[webkit-reviews] review requested: [Bug 71331] Towards 8 Bit Strings: Templatize JSC::Lexer class by character type : [Attachment 113408] Updated patch

Wed Nov 2 17:44:55 PDT 2011

Michael Saboff <msaboff at apple.com> has asked  for review:
Bug 71331: Towards 8 Bit Strings: Templatize JSC::Lexer class by character type
https://bugs.webkit.org/show_bug.cgi?id=71331

Attachment 113408: Updated patch
https://bugs.webkit.org/attachment.cgi?id=113408&action=review

------- Additional Comments from Michael Saboff <msaboff at apple.com>
(In reply to comment #8)

Most of the suggestions were taken.  The ones not taken have comments below. 
Fixed two build issues.  Still concerned that some compilers may not like
comparison in template function between and unsigned char and 0xff.

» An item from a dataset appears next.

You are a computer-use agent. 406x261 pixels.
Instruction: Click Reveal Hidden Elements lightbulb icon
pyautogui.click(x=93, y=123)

> (From update of attachment 113262 [details])
> View in context:
https://bugs.webkit.org/attachment.cgi?id=113262&action=review
> 
> r- because it doesn't build. 
> 
> I think you can get a lot more speed and simplicity out of this patch. See
below.
> 
> > Source/JavaScriptCore/parser/Lexer.cpp:289
> > +	     data = reinterpret_cast<const T
*>(source.provider()->data()->characters8());
> 
> Shouldn't <T> always be LChar or UChar? If so, no need for cast here.

This is needed because this is a templates function that is compiled for both
LChar and UChar types.	One of these cast will be needed for each
instantiation.

> > Source/JavaScriptCore/parser/Lexer.cpp:292
> > +	     data = reinterpret_cast<const T
*>(source.provider()->data()->characters16());
> 
> Shouldn't <T> always be LChar or UChar? If so, no need for cast here.

See previous comment.

> > Source/JavaScriptCore/parser/Lexer.cpp:485
> > +	 m_buffer16.append(static_cast<UChar>(c));
> 
> No need for a cast between LChar and UChar.

This is needed since c is type "int".

> > Source/JavaScriptCore/parser/Lexer.cpp:492
> > +	 // FIXME: Change record16 and m_buffer16 to record8 and m_buffer8
below when
> > +	 // 8 bit strings are turned on.
> 
> Better to just not record at all in the fast case. See below.

We need to record in the case that the buffer type and template type (LChar and
UChar) differ.	The code has been updated accordingly.

> > Source/JavaScriptCore/parser/Lexer.cpp:504
> > +	 bool bufferRequired = false;
>
> bufferRequired is always false, and can be removed.

See previous comment.

> > Source/JavaScriptCore/parser/Lexer.cpp:516
> > +	     m_buffer16.resize(0); // FIXME: Change to m_buffer8
> 
> No need to resize to 0, since we haven't appended anything.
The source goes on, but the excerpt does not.